La Bièvre n'est pas partout la petite et sale rivière, à physionomie et à parfum d'égout, que l'on voit à Paris. Un bon piéton qui s'en irait la trouver au pied du village de Bièvre et la suivrait jusqu'à Versailles, par la vallée verdoyante et pittoresque qu'elle arrose, ferait une charmante promenade que trop peu de Parisiens connaissent.
Sans aller aussi loin, la Bièvre parcourt, près de Gentilly, un vallon qu'on appelait, qu'on appelle encore la Glacière, aujourd'hui enfermé dans l'enceinte fortifiée, mais autrefois presque contigu au mur d'octroi.
Ce nom de la Glacière venait d'une glacière où l'on conservait la glace recueillie dans les prairies du vallon, que la Bièvre inondait, l'hiver, naturellement ou artificiellement. Le fond du vallon était coupé de tranchées dans lesquelles circulaient des dérivations de la petite rivière. L'été les prairies étaient à sec, sauf quelques parties qui restaient marécageuses.
Jadis, c'est-à-dire, il y a environ cinquante ans, le vallon de la Glacière était une promenade très fréquentée par les familles de petits bourgeois ou d'ouvriers des quartiers des Gobelins, du Jardin-des-Plantes, du Val-de-Grâce et du Panthéon. A nos yeux d'enfants, ce petit vallon avait des proportions de vallées; les collines gazonnées qui l'encadraient étaient de véritables montagnes, la Butte-aux-Cailles paraissait un sommet des Alpes ou des Pyrénées. Comme on causait bien dans ces prairies, dont le sol avait le moelleux d'un beau tapis. Quels éclats de joie quand, d'un élan mal calculé, un de nous se laissait choir dans un des ruisseaux, ou, avec une confiance téméraire, s'aventurant dans les roseaux, sentait tout à coup le sol humide fléchir sous son pied. Puis, comme on allait se rafraîchir en puisant, dans le creux de la main, l'eau limpide de la fontaine Mulard*, une source qui descendait  du pied d'une colline. Enfin, au retour, quelles gerbes de fleurs des champs on rapportait, à pleines brassées!

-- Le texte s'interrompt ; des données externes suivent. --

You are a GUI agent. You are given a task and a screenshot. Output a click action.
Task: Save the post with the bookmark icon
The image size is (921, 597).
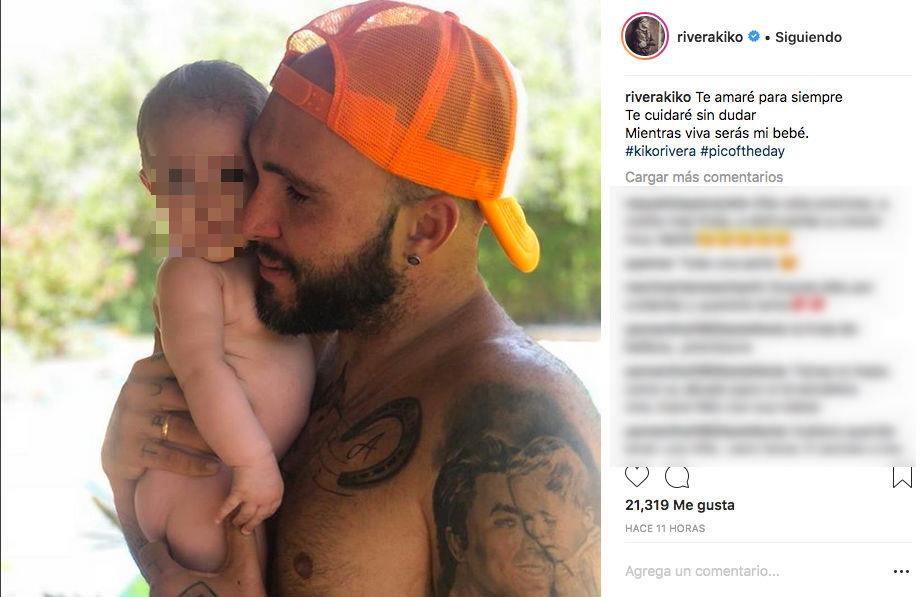(902, 477)
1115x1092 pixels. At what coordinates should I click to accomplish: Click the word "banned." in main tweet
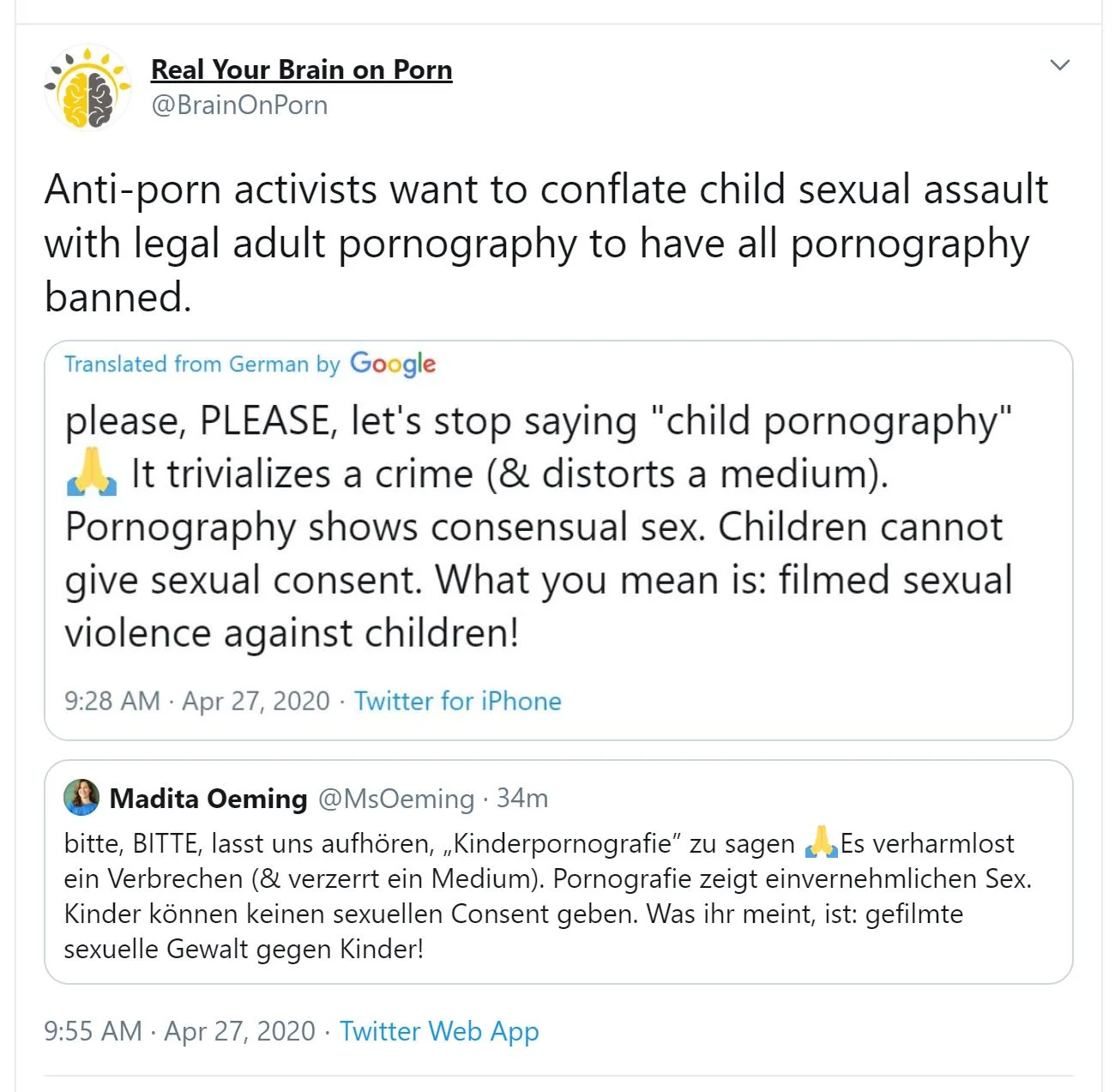(x=118, y=297)
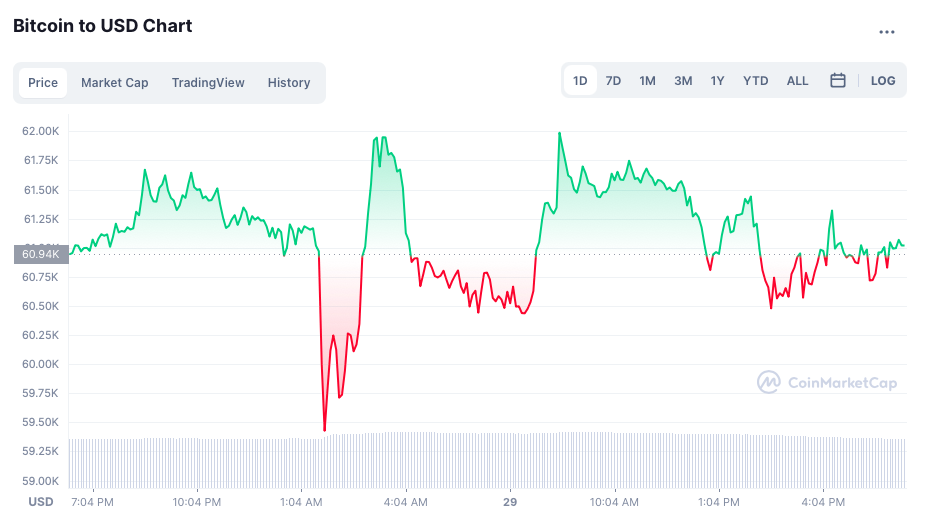Screen dimensions: 934x512
Task: Show ALL time price range
Action: click(x=797, y=81)
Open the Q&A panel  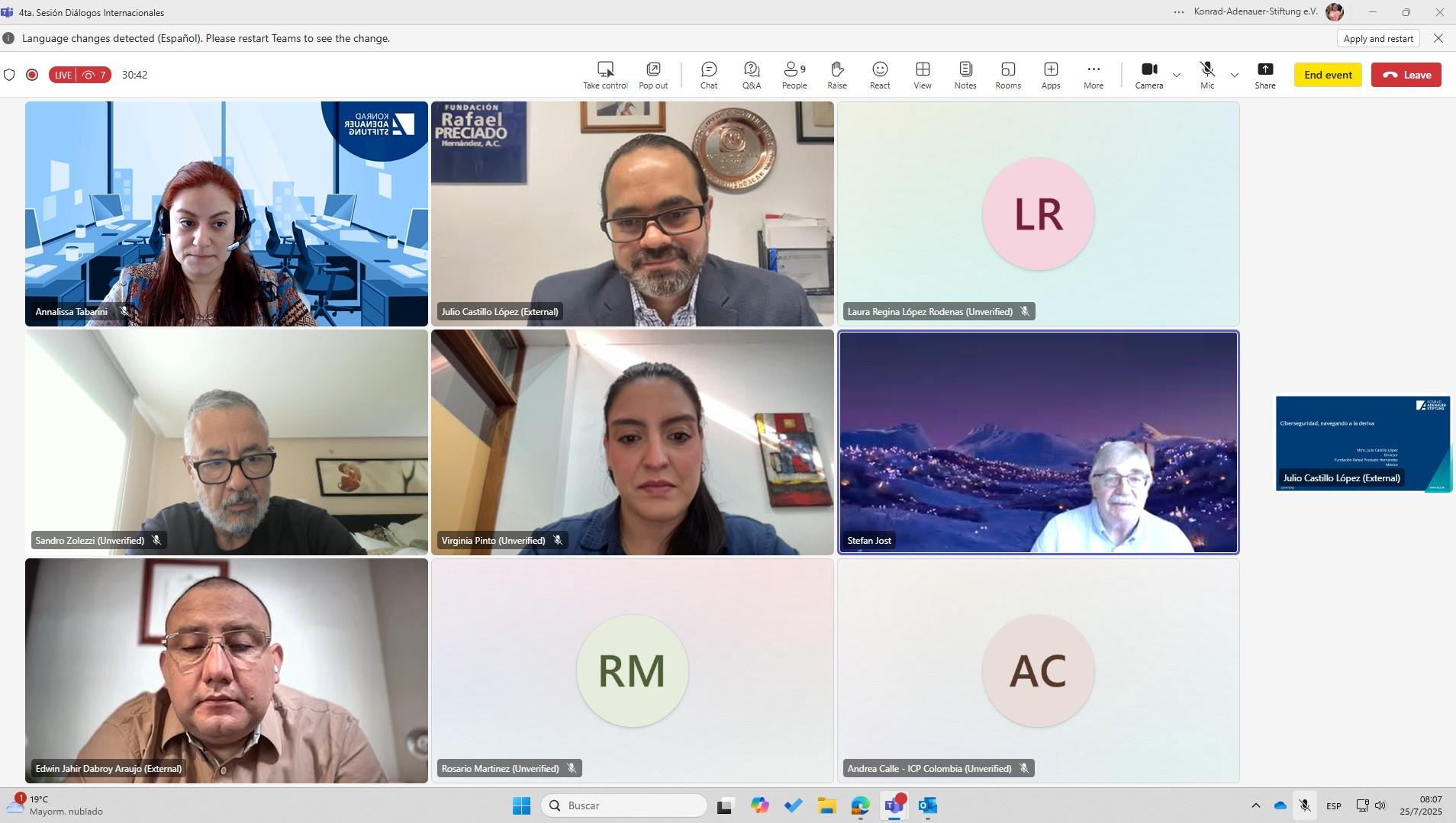tap(751, 75)
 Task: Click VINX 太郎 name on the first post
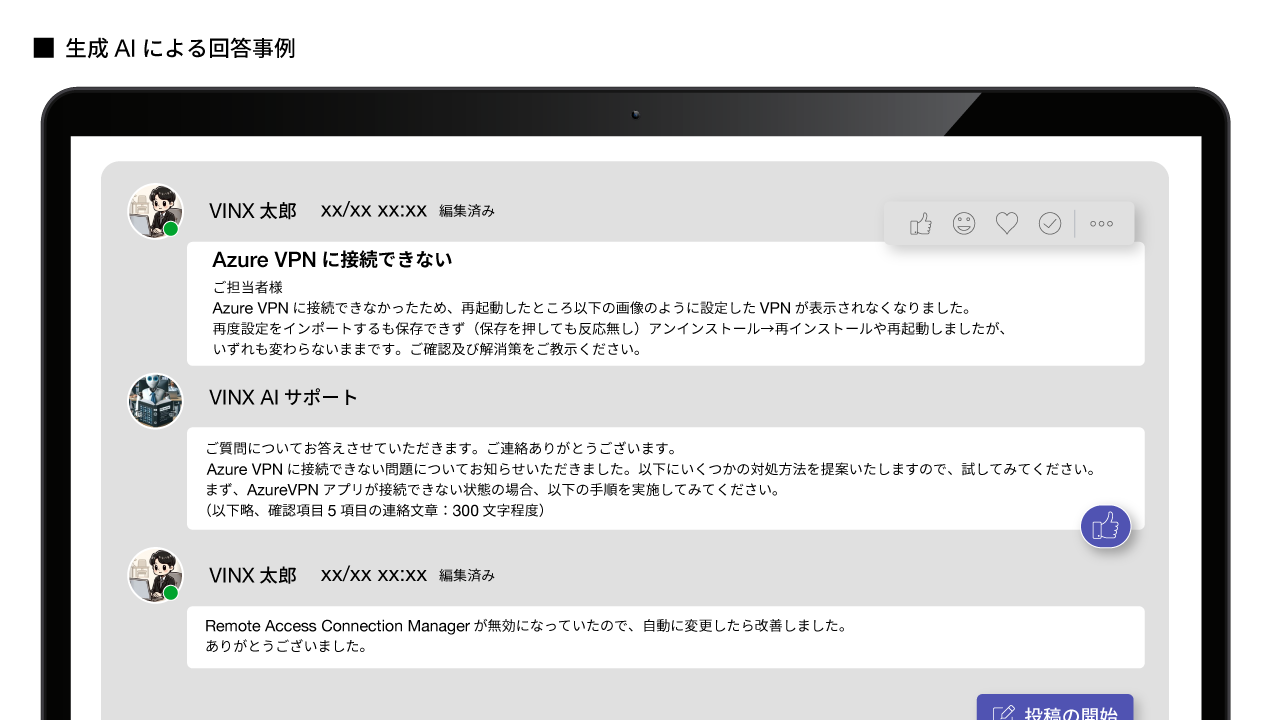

L'hiver, c'était bien autre chose. Les prairies couvertes d'eau, gelaient facilement et offraient une glace solide sur laquelle venaient glisser tous les écoliers de l'Université, et où d'élégants patineurs, arrivés en voiture des quartiers lointains, ne dédaignaient pas de montrer leurs grâces et leur agilité. Parfois, la glace se brisait sous le poids trop lourd, et alors c'étaient des cris, cris peu alarmants, car on ne risquait guère qu'un bain froid jusqu'à mi-jambe.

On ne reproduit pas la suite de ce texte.